In the world of cannabis science, Raphael Mechoulam did as much as Churchill did for his land, England.
Back in the 1960s of the 20th century, he pioneered cannabis research with the discovery of THC and CBD. The research and discoveries of this scientist are used by all the scientists of the world who are now continuing the work of Dr. Rafael Meshulam.
Mechoulam was born in Sofia, Bulgaria in 1930, to a Sephardic Jewish family. His father was a physician and head of a local hospital, while his mother “who had studied in Berlin, enjoyed the life of a well-to-do Jewish family”. He attended an “American grade school” until his parents were forced to leave their hometown because of anti-semitic laws and his father was subsequently sent to a concentration camp, which he survived. After the communist takeover of hitherto pro-German Bulgaria in 1944 he studied chemical engineering, which he “disliked.” In 1949 his family immigrated to Israel where he later studied chemistry.

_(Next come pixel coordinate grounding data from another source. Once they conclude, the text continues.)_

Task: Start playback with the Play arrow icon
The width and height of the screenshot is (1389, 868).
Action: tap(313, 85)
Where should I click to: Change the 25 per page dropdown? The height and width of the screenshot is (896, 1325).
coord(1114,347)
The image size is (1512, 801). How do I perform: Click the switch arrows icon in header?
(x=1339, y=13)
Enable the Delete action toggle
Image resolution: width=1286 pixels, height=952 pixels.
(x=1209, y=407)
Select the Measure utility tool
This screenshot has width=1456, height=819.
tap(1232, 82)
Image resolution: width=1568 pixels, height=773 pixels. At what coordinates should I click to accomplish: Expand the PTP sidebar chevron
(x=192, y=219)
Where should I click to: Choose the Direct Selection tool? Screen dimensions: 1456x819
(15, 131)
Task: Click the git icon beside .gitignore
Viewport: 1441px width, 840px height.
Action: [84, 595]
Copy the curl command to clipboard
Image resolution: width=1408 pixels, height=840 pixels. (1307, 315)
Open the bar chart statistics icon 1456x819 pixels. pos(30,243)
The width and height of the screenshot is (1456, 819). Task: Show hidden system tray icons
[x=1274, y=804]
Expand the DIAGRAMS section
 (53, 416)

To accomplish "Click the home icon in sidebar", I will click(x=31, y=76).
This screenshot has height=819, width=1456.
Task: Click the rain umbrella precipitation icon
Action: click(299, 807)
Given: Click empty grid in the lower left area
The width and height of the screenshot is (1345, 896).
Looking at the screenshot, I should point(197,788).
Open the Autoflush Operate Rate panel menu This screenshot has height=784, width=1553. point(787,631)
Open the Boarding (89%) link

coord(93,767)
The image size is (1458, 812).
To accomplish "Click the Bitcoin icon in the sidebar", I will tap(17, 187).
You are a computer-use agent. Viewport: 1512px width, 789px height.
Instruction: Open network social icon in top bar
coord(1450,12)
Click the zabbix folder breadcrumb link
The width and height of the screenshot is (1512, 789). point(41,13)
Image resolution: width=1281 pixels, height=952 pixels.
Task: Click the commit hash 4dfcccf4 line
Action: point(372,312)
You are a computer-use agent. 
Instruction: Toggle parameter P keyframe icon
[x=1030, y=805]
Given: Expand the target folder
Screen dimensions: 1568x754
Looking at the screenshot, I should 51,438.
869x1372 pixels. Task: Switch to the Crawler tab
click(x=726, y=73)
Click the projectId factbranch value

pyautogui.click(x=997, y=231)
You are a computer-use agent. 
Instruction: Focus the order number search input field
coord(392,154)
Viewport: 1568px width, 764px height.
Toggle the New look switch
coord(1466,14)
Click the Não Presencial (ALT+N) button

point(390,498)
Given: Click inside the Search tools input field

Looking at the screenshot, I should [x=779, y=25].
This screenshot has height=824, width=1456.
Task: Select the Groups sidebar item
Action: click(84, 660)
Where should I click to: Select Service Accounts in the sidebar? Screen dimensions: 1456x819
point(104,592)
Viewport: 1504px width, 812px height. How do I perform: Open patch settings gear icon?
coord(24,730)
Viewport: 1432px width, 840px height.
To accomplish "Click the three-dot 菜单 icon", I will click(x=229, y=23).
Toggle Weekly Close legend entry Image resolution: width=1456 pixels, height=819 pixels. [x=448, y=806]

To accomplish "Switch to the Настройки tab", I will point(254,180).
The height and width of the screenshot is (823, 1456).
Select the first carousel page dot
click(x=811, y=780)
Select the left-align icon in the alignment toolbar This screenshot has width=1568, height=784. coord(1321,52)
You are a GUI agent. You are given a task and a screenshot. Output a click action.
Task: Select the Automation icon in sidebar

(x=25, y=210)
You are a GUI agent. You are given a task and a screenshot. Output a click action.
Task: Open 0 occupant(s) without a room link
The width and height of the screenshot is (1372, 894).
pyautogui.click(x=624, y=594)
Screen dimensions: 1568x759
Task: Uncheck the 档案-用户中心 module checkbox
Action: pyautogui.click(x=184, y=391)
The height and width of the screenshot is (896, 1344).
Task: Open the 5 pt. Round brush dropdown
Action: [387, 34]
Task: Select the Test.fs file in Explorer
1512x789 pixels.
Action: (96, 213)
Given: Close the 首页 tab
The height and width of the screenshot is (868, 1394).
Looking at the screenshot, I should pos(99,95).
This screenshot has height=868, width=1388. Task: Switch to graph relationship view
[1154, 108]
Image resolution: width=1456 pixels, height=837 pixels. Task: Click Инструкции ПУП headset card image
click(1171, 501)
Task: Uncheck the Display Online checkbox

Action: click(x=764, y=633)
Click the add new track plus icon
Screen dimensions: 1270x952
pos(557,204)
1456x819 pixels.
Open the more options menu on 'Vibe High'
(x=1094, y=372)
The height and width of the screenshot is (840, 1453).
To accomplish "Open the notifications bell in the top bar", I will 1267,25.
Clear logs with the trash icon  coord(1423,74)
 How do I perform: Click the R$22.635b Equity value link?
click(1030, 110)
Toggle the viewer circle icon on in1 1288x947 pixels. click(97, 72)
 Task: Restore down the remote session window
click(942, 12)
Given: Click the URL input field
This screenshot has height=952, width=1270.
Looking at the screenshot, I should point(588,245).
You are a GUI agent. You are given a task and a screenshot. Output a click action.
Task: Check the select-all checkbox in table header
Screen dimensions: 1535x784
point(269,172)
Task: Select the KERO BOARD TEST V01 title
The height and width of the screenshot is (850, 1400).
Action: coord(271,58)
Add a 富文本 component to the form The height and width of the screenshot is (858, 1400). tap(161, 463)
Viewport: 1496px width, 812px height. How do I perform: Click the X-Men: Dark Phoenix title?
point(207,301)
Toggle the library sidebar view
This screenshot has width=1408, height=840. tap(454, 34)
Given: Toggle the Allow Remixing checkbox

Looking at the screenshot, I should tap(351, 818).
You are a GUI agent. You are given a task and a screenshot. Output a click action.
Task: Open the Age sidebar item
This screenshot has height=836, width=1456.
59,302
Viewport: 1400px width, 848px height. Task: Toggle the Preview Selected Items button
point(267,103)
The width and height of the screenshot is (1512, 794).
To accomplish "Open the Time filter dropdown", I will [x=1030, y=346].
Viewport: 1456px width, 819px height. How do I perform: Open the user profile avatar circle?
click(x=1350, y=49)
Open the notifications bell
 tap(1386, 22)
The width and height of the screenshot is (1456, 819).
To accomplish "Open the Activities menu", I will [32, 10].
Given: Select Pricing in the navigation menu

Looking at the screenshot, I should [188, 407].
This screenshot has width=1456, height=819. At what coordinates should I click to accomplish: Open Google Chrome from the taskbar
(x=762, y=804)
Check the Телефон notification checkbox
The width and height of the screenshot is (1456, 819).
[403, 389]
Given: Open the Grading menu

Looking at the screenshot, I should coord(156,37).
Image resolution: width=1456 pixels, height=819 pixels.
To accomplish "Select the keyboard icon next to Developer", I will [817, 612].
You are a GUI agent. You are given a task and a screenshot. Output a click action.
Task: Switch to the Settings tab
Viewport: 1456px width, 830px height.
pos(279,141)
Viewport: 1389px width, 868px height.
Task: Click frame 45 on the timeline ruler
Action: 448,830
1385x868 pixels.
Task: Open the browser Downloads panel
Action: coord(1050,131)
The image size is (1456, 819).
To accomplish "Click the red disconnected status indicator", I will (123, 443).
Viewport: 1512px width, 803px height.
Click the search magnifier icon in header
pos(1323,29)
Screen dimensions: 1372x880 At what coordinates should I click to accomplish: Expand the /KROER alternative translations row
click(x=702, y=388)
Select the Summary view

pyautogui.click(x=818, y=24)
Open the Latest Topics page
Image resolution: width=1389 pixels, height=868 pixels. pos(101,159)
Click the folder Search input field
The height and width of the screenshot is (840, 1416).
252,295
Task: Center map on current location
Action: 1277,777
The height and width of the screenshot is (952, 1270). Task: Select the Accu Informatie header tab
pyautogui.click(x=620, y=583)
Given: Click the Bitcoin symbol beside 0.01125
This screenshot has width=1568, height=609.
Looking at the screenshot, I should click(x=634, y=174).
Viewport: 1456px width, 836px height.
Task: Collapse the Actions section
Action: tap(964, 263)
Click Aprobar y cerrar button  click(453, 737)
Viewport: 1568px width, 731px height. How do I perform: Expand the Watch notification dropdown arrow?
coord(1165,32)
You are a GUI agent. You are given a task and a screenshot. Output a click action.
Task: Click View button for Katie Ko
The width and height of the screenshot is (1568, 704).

In 1964, together with Yechiel Gaoni, he isolated the main psychoactive component of cannabis – tetrahydrocannabinol (THC) – and published its chemical formula. The discovery had a certain scientific resonance, but it did not have any practical application, as the substance was considered “of no medical value” and refused to be patented. In the late 1970s, pharmacologists in the United States, using Meshulam’s developments, created the drug “marinol” used as an antiemetic in cancer chemotherapy and an appetite stimulant in AIDS.
Two years later, Meshulam and his assistant, William Anthony Devane, identified one such substance, arachidonic acid ethanolamide, and named it “anandamide. Subsequently, this term became the name for a whole group of endogenous cannabinoids, the study of which enabled significant progress in the study of the medical properties of cannabis and the creation of cannabinoid-like substances that do not have psychedelic properties. In particular, the cannabinoid HV-211, synthesized under Meshulam’s direction, has glutaminoblocker properties characteristic of cannabis preparations, but has no psychotropic effect.
In 1999, Rafael Meshoulam was elected president of the International Cannabinoid Research Society.
He has been awarded state prizes and awards more than 20 times, most recently in 2020 Harvey Prize of the Technion.
On March 9, 2023, the founding father of the KBD passed away at the age of 92. I want to express my condolences to his family and friends.
The cause of the great scientist will not be forgotten, and that is the most important!
History should be made by science, intelligence and useful discoveries for all human, not by war and terror.